**JOB 1**:
From the charging passage below, return everything from "I initially thought" down to "public charging stations.", copied word for word.
**JOB 2**:
According to the charging passage below, how much money was sent with the order for the custom autotransformer?

═══ SELECTED PASSAGE ═══

I bought the 120V charger with the goal of being able to charge up wherever I can find a 120V wall outlet. That's great for home and any houses I visit or my work building, but electric vehicle charging stations with the J1772 plug are popping up everywhere. I don't want to miss charging from one of these stations just because I don't have the right socket in the car.
I initially thought that I could install the J1772 socket and then run the power wires in parallel with the existing 120V socket and charging circuit. Imagine my frustration when I found that you cannot derive the needed 120V neutral conductor from a 240V J1772 plug. J1772 does specify a 120V option, called Level 1, but it's not supported by my Schneider unit and most other public charging stations.
So I had two tasks: step down from 240V to 120V and derive Hot, Neutral and Ground wires for the 120V circuit. The solution comes in the form of a toroidal autotransformer. I was given a pointer for this type of device to Toroid Corporation of Maryland. They build a standard list of autotransformers, but I needed 240V in, 120V out and 15 amps of capacity. As you can see from the table, they don't offer that as an off-the-shelf unit. I contacted them and told them what I was looking for, and they replied back with a custom design, spec sheet and price quote. I confirmed with my power engineer friend at work that this was, in fact, the part that I needed. After confirmation, I sent my order in along with $228.41 and was told to expect it in a little over a week.
In the meantime, I worked on some prototypes to see where I would be able to fit it, in the tight confines of the front trunk. I measured the available space with the battery box in place in the front trunk. Then I built a cardboard mockup about the size of the real transformer.
I first tried a case with a clear removable cover from Polycase like I've used in other locations in the car.

═══ DATA BLOCK ═══

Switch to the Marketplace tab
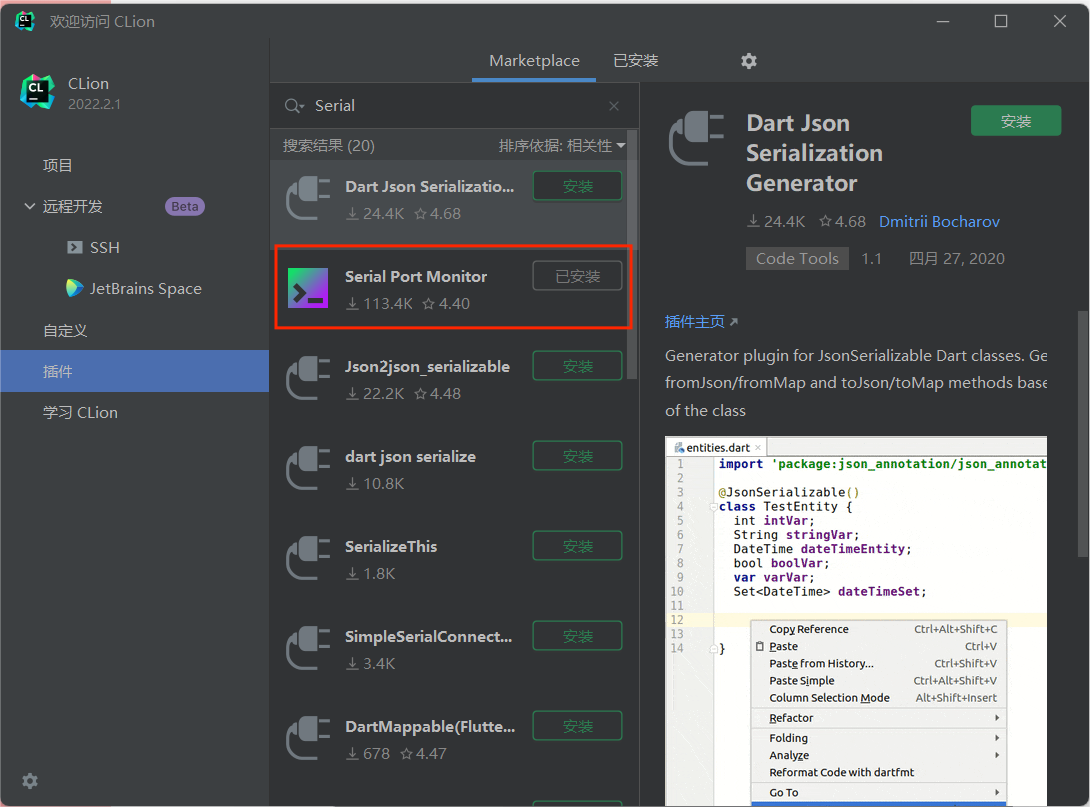Screen dimensions: 1090x807 534,61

═══

**WRITTEN RESPONSE 1**:
I initially thought that I could install the J1772 socket and then run the power wires in parallel with the existing 120V socket and charging circuit. Imagine my frustration when I found that you cannot derive the needed 120V neutral conductor from a 240V J1772 plug. J1772 does specify a 120V option, called Level 1, but it's not supported by my Schneider unit and most other public charging stations.

**WRITTEN RESPONSE 2**:
$228.41